В страдании, в лишениях стала я находить некую горькую, ожесточенную усладу. Жила в лачуге для дворни с земляным полом и вспоминала свой прежний красивый салон с трюмо, цветами, роялем и шелковыми подушками. Дождливыми ночами мне капало прямо на изголовье, а как-то в ливень грязные, мутные потоки хлынули через низенький порожец, заливая мазаный пол, и всплыли, покачнулись мои ветхие стулья, негодный расхлябанный стол…
На пасху, однако, выдались чудесные погожие деньки. Погода установилась сухая, солнечная, напоенный вольными ароматами ветер звал куда-то, и под синими утренними небесами разносился благовест из деревни. Я пускалась в дальние прогулки по полям, а на перекрестке поджидал меня Хорват в наемном экипаже… Никого и ничего не было у меня тогда, кроме этого.

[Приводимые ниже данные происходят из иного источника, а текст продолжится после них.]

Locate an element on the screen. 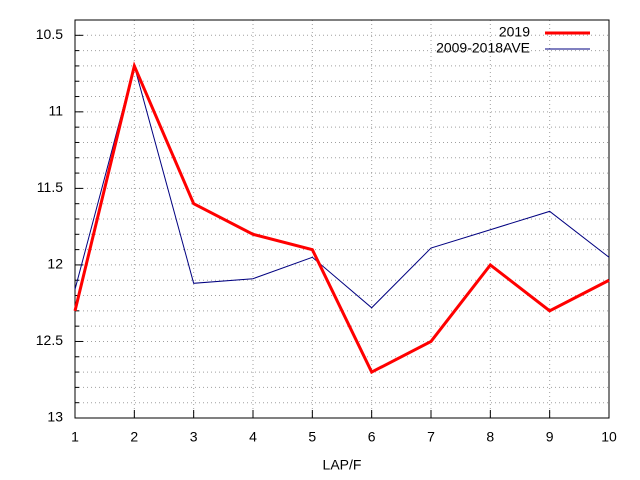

В мае приехала Юлия с детьми, двумя шалунами-подростками. Меня она не очень жаловала, мое присутствие ей было явно не по душе, я чувствовала. Она заранее настроилась подозрительно: уж не претендую ли я (господи ты боже мой!) на какое-нибудь имущество; не вкрадусь ли в доверие к старику настолько, что придется еще, чего доброго, наследством делиться. «Нет, боже упаси, — пронеслось в голове, — ничего мне не нужно, пусть не думает…» И я еще сдержанней, холодней стала держаться с дядей, выпустив мало-помалу из рук и домашнее хозяйство. Юлия все пересмотрела, пересчитала вслух, и я в ее компетенцию не вмешивалась. «Двух хозяек в одном доме все равно быть не может, не ссориться же с ней, если у них план такой, — думалось мне. — И слепому видно, что сговорились. Ладно, пускай, но сама не запрошусь, не уеду, чтобы на меня не сваливали потом. Как-нибудь уладится. Посмотрим, на что они способны!» Я почти уже и не разговаривала с ними, но стоило мне все это страшных нервов, жестокого душевного напряжения. Даже прислугу настраивали против меня. Одна против целого военного союза.
Сколько я скиталась лугами в одиночестве… Но направляясь на свидание в элегантном сером пальто и небрежно заломленной каскетке с кружевной вуалеткой, снова чувствовала себя собранной, подтянутой, воспрянувшей горожанкой. Еще одну такую жуткую зиму здесь просидеть? Нет, это немыслимо!.. Хлеба уже пошли в рост. На горизонте то и дело подымались столбы дыма, а в сумерки чуть не ежедневно багровело зарево и взбрызгивали огненные сполохи. Хутор горел где-то, корчма или камыш. По окрестностям шныряли жандармы: поговаривали о поджогах.